* Source document *
┌──
ComparisonWithBooleanLiteral

Misconception:

To determine whether an expression evaluates to true or false, one must use a relational operator (== or !=) to compare with a boolean literal (true or false).

Incorrect

To test whether an expression is true or false, one must compare it to true or to false

Correct

To test whether an expression is true or false, one can just use it

Correction
Here is what's right.

Such a comparison is entirely unnecessary.

if (CONDITION == true) {
  ...
}

This can be simplified to:

if (CONDITION) {
  ...
}

This applies to all uses of equality operators on boolean literals:

ExpressionEquivalent Simplified Expression
e == truee
e == false!e
e != true!e
e != falsee

Note that e is not just syntactic sugar for e==true. Indeed, if a programmer writes e==true, a compiler will convert that to e. Moreover, if e on its own would somehow be a convenient shortcut for e==true, then one would have to convert e==true to (e==true)==true, ad infinitum.

The following two expression trees illustrate this point: the simpler tree (with just the stop node) actually appears within the more complicated tree, and thus to deeply understand the complicated tree, one would need to understand the simpler tree: i.e., that it means to look up the value of variable stop, which is going to produce the exact value we are looking for.

Argumentation

One may want to ask a student with this misconception which of the following two code snippets they prefer, and why:

System.out.println(age + 0);
System.out.println(age);

Then one can ask which of the following they prefer:

System.out.println(stop == true);
System.out.println(stop);

Finally one can discuss what just writing age—and just writing stop—actually means.
└──
* Data extracts *
┌──
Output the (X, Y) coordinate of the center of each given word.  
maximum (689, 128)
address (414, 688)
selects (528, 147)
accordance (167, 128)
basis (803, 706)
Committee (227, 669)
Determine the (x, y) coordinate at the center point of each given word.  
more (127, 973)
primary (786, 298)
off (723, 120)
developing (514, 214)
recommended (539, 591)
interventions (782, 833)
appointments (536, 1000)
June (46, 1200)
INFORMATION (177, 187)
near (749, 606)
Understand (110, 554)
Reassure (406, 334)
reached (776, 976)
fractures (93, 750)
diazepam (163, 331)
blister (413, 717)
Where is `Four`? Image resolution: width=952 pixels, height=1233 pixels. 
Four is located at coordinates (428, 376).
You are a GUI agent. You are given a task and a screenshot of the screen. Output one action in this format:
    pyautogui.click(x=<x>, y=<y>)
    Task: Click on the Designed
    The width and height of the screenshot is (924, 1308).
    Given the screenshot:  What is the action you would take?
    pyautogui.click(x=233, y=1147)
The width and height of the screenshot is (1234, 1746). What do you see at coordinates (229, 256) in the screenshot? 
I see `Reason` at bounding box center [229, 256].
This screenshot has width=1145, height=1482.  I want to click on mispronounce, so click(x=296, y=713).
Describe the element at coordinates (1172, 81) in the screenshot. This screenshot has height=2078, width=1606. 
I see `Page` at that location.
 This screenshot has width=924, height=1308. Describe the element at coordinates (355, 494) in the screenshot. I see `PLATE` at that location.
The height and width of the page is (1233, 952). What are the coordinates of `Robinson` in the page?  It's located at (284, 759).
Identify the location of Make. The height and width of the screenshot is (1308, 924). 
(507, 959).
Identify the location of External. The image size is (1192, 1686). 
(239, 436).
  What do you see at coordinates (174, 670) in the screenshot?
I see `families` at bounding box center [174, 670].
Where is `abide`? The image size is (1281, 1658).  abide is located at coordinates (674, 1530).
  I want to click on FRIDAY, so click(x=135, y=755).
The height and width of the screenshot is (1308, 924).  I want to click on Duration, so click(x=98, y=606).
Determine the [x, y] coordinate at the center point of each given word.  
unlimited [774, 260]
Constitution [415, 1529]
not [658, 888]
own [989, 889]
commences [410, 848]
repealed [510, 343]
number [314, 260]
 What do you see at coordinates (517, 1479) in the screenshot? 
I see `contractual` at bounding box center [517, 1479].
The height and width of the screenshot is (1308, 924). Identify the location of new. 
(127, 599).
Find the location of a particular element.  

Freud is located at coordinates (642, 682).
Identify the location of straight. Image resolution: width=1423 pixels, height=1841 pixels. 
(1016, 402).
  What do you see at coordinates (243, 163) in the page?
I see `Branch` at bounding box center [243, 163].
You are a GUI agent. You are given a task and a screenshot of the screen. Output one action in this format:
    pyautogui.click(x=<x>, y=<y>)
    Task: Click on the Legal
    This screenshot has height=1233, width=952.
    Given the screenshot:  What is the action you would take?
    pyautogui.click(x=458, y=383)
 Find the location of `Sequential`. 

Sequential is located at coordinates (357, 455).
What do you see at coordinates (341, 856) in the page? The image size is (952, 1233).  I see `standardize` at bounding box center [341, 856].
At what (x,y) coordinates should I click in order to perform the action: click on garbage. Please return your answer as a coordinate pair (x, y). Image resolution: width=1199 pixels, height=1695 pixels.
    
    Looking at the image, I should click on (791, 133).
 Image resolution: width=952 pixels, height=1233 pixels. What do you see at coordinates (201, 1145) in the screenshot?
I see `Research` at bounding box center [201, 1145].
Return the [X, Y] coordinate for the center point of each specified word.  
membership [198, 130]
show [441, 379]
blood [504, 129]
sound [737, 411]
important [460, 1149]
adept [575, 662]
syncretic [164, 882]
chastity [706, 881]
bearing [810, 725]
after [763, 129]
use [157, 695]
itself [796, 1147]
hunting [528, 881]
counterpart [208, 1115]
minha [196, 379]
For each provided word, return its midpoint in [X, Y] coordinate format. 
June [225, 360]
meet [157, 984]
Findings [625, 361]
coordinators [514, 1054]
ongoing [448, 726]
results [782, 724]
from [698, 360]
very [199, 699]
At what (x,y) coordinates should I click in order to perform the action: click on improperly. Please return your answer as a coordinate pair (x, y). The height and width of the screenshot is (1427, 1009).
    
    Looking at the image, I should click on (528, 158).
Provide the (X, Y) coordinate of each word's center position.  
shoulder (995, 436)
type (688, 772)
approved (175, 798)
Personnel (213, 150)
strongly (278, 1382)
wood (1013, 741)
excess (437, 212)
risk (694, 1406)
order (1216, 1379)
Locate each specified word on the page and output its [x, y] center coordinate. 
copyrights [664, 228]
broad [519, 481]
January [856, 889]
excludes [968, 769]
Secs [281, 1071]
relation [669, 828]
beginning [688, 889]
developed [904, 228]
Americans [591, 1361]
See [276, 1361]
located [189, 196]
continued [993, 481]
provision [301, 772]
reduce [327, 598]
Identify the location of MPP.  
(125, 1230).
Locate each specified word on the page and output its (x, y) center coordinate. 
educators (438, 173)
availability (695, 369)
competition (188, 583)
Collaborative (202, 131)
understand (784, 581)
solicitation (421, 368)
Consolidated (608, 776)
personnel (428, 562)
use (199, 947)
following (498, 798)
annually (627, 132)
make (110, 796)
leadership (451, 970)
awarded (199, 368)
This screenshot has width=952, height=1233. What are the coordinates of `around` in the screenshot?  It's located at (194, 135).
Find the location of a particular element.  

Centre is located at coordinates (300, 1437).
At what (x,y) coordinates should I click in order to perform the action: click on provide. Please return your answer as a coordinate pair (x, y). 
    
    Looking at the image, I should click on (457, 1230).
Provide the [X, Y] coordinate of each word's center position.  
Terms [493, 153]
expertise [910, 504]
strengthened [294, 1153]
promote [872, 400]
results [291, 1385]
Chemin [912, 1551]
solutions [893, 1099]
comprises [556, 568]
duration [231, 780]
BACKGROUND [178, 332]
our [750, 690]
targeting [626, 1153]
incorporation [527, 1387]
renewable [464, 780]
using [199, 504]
└──
* Required action A *
Please return the passage of the boolean comparison page from "To test whether an expression is true or false, one must" to "is entirely unnecessary.", copied word for word.
* Required action B *
According to the boolean comparison page, what does a compiler do when a programmer writes e==true?

* Answer A *
To test whether an expression is true or false, one must compare it to true or to false

Correct

To test whether an expression is true or false, one can just use it

Correction
Here is what's right.

Such a comparison is entirely unnecessary.

* Answer B *
It converts it to e.